**Input:**
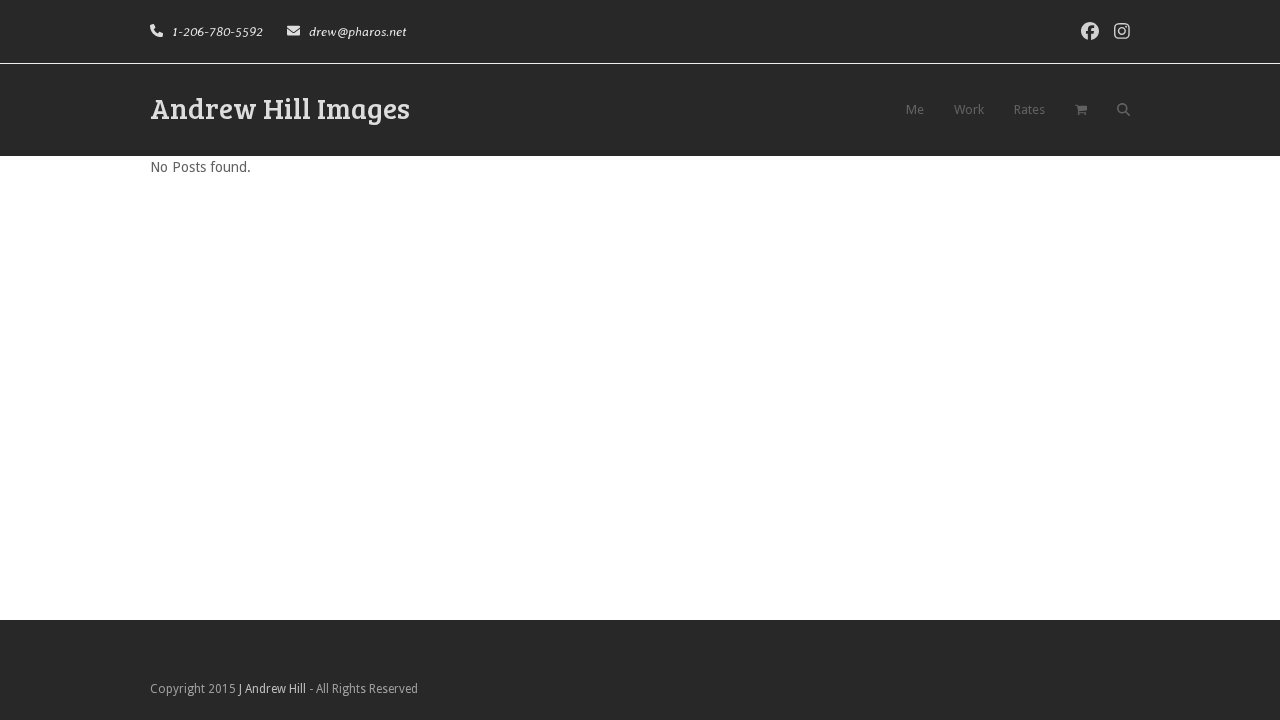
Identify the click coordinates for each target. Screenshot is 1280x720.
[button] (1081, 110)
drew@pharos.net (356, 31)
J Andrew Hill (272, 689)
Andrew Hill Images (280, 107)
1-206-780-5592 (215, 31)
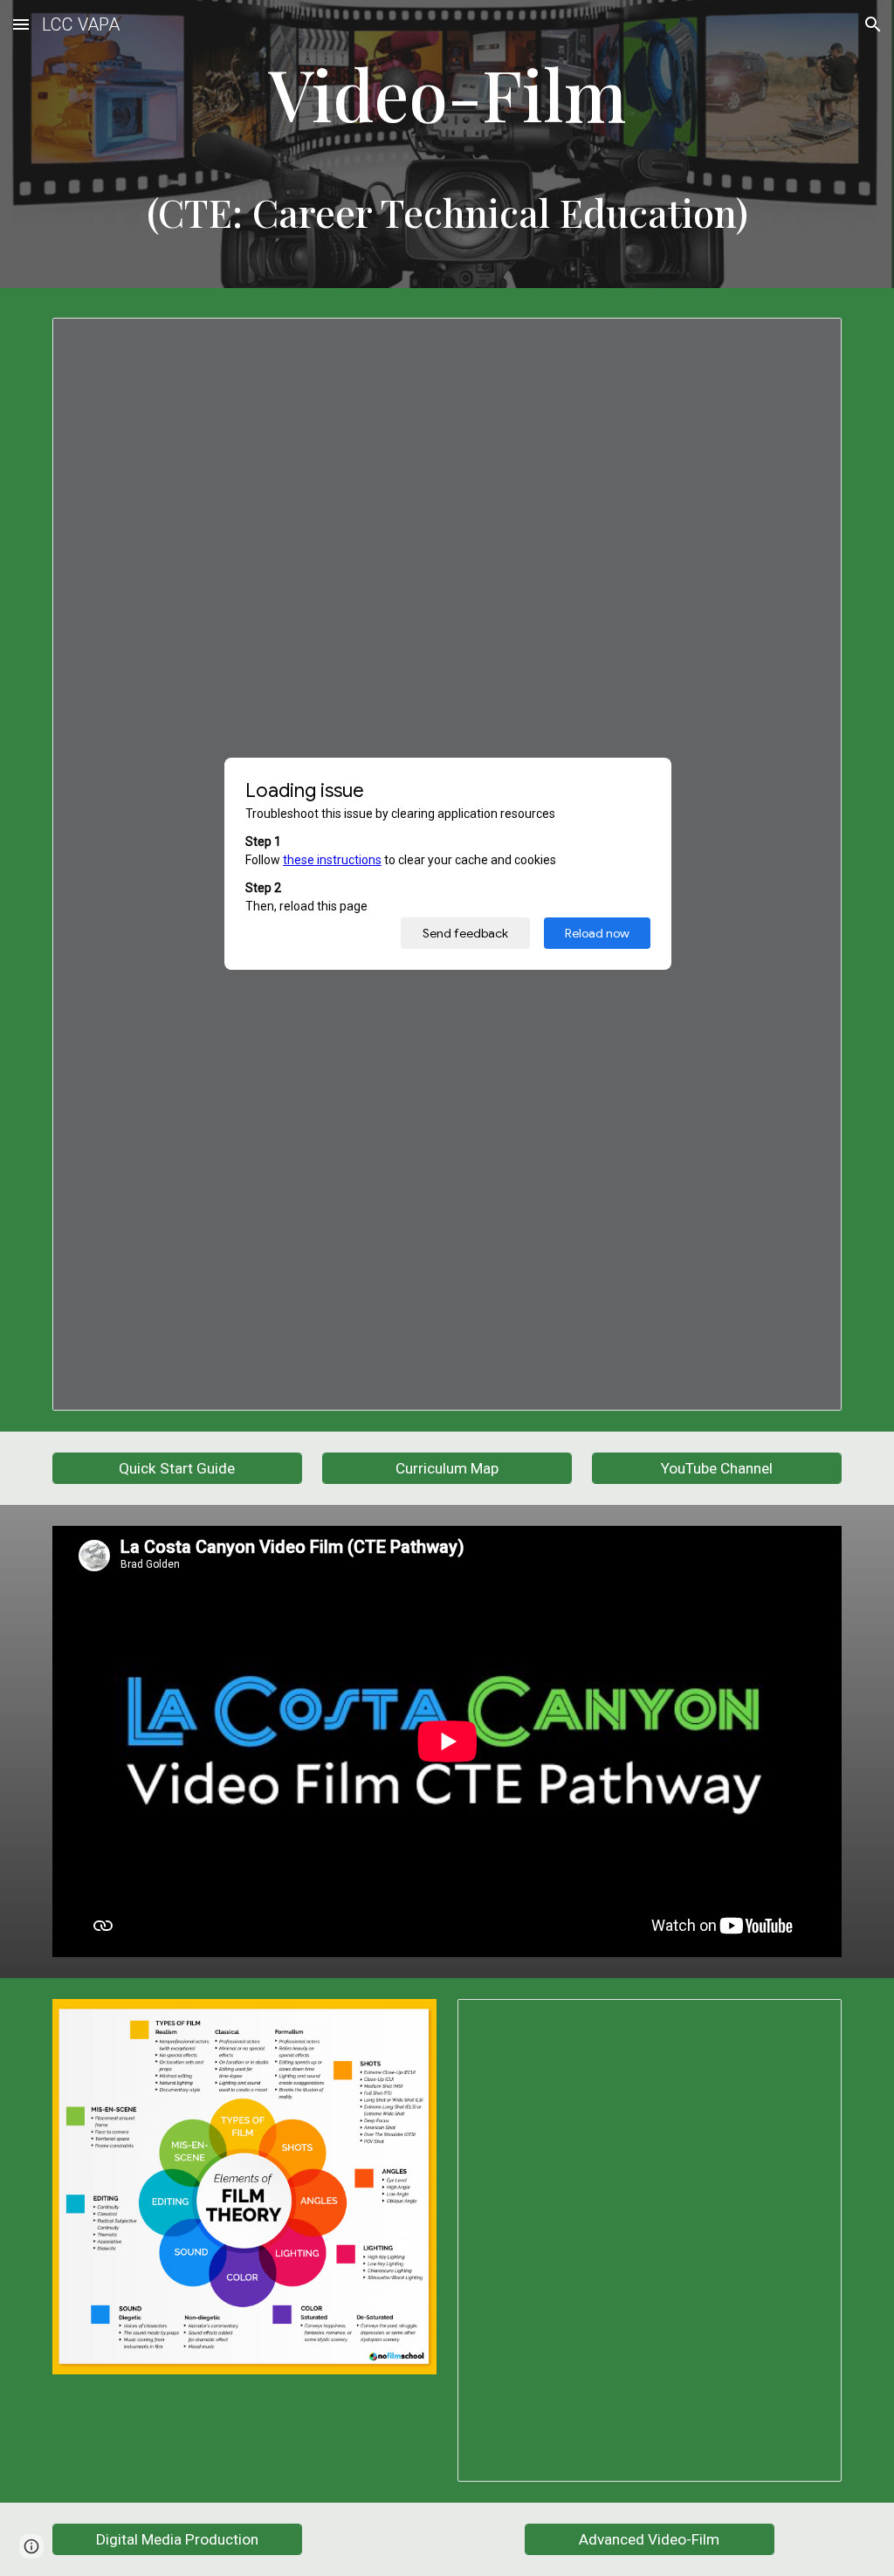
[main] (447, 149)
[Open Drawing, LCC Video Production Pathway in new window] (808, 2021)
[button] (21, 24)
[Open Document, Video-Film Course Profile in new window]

**Your instructions:** Return exactly the lines from the one containing "[Open Drawing, LCC" through the last line of the records above, both included, and nothing else.

**Response area:**
[Open Drawing, LCC Video Production Pathway in new window] (808, 2021)
[button] (21, 24)
[Open Document, Video-Film Course Profile in new window]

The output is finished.